Well I'd be more in favor of it, I guess, if there wasn't this total switch between foo/bar/baz and %foo/bar/baz in terms of the effects on interpretation of bar and baz. It feels misshapen to have the properties change so radically if you want to have a variable supply the base vs. a literal and have that change the whole dynamic and implementation.
This seems like perhaps, indeed, what is missing is construction syntax for FILE!
If %foo/bar/baz was just [%foo bar baz] by default in path form, and it obeyed the general Rebol rules, that would be fine. No slashes in FILE! by default, you need construction syntax to get them... or to put that PATH! in an evaluative context where it evaluates and you get a FILE!

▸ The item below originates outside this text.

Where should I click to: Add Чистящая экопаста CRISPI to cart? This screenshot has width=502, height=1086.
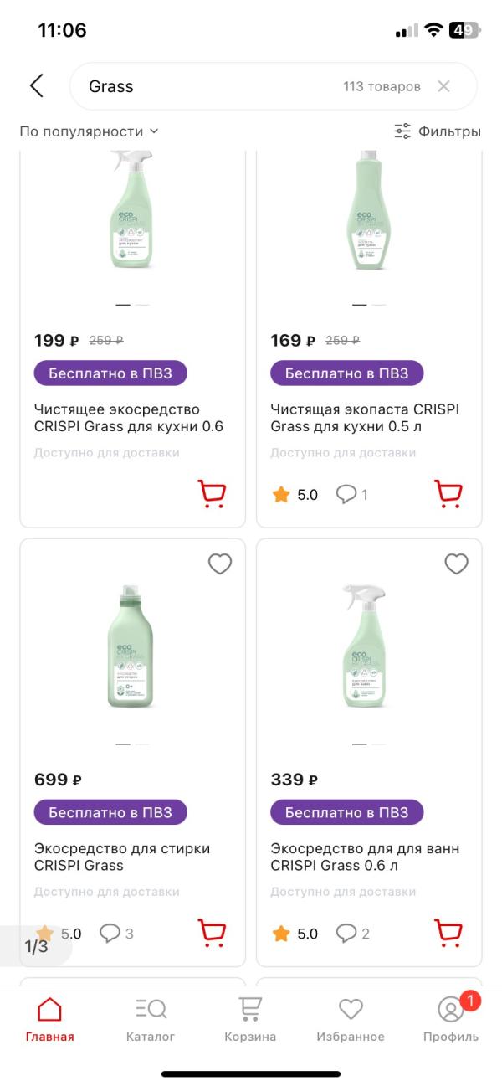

%[foo/bar/baz] could--for instance, be construction syntax for a FILE! that actually had slashes in it. Or maybe %#[foo/bar/baz]. anyway, something like that.
You become a bit more prescriptive about the rules, maybe life gets harder for people who put numbers in their filenames and violate the idea of "nice words". You have to start using parens, e.g. %foo/baz/("11.html")
Paths that drop off to nothing end in NONE. So %foo/baz/ is actually [%foo baz #[none]] while %foo/baz is just [%foo baz] as a path.
This wouldn't affect dialects in which FILE! was used as a simple string without path characters... but if they wanted to support FILE! that might be a path, the data entered would either have to use construction syntax to get those characters or the dialect be updated to check for PATH! and look at the first element (or evaluate it)
#:[4chan rules] => :4chan rules (single get-word!), #:[4^]chan] => :4]chan (escapes used on bracket)
#[4chan rules]: => **4chan rules: (single set-word!), #[4[c]han]: => 4[c]chan: (paired bracket rule)
Putting the colon on the tail is tricky but may make it hard to tell from binary.
Anyway, point being, maybe instead of being hung up on how words limit things, getting it to be less painless if you need to break the mold is a better idea. Parens are available on paths.
But it suggests the routines that break apart filenames into component parts should be producing PATH!, not BLOCK!.